• Verilen metin:
↓
Dünyada iklim değişikliği alanında politik kararlar almak için oluşturulmuş en önemli kurum, şu anda Birleşmiş Milletler İklim Değişikliği Çerçeve Sözleşmesi Sekretaryası (UNFCCC). Güney Sudan hariç tüm ülkeler de bu kurumun üyesi.
Bu kurum, her yılın sonunda iklim değişikliği gündemli toplantılar yapıyor ve bu toplantılar, Taraflar Konferansı (COP-Conference of Parties) olarak isimlendiriliyor. Taraflar Konferansı, 1992 yılından bugüne kadar on dokuz kez toplandı. Son toplantısı 11-22 Kasım tarihleri arasında Varşova'da yapıldı. Zirveyi takip edenlerin aktarımına göre bu yıl müzakereler çok çetin geçmiş. Hatta resmi olarak açıklanan bitiş tarihine (22 Kasım) kadar görüşülen konularda bir uzlaşma gerçekleştirilemediğinden zirve bir gün geç bitti.
19'uncu Taraflar Konferansı'ndan beklenen 2015'te Paris'te imzalanacak ve 2020 yılında yürürlüğe girecek olan yeni iklim protokolünün temellerini oluşturmaktı. Ama uzun ve yorucu geçtiği söylenen toplantılar sırasında özellikle küresel ısınmadan tarihsel olarak sorumlu olan gelişmiş ülkelerin yaptıkları açıklamalar var olan gerçeği bir kez daha acımasızca gözler önüne serdi: Zirve sırasında yapılan pazarlıklar ne milyonlarca insanın ne de diğer canlıların yaşamları ile ilgiliydi. Pazarlıklar her bir ulus devletin kendi ekonomik çıkarlarını korunması üzerine yapılıyordu ve bunun gereği olarak gelişmiş ülkeler birbiri ardına karbon salımlarını düşürme hedeflerindeki düşüşleri açıkladılar.
↑
İklim zirvesi metnindeki "Taraflar Konferansı, 1992 yılından bugüne kadar on dokuz kez toplandı." cümlesini İngilizceye çevirin. Sonraki satırlar, iklim zirvesi metninden ayrı bir malzemedir.

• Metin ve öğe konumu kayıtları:
↓
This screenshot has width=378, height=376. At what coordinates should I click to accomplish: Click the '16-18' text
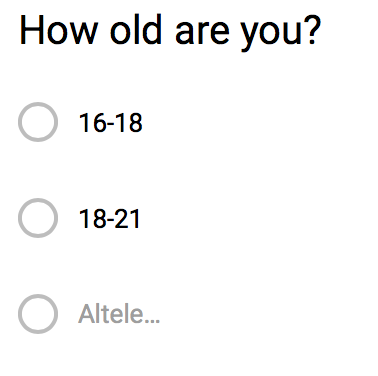(x=111, y=123)
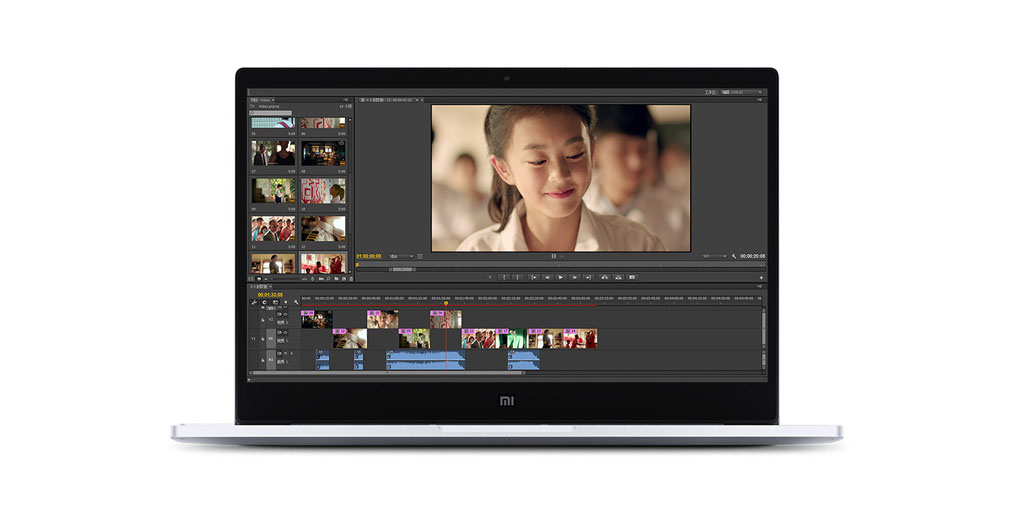The image size is (1024, 507).
Task: Open the playback resolution dropdown
Action: point(714,256)
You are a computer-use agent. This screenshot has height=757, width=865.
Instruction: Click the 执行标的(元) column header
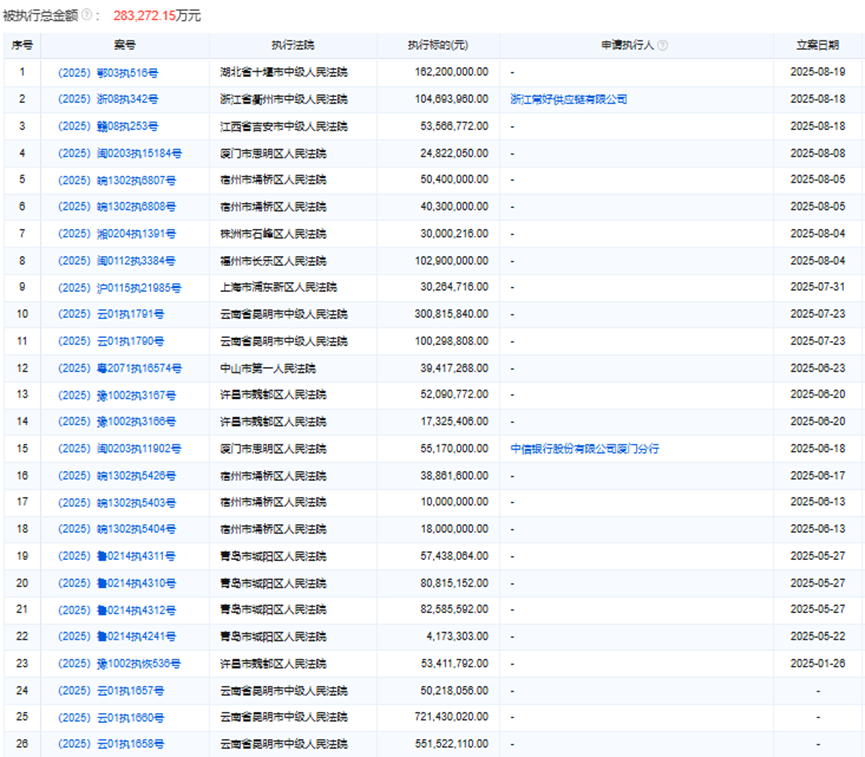438,46
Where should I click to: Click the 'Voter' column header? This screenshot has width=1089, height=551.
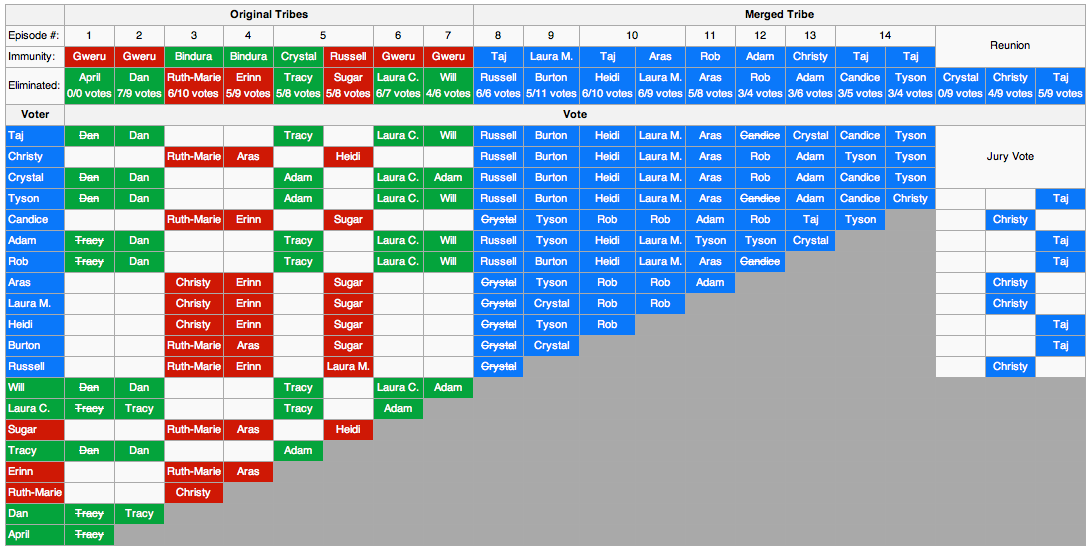35,114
↑
• Alıştırma çıktısı:
The Conference of the Parties has met nineteen times since 1992.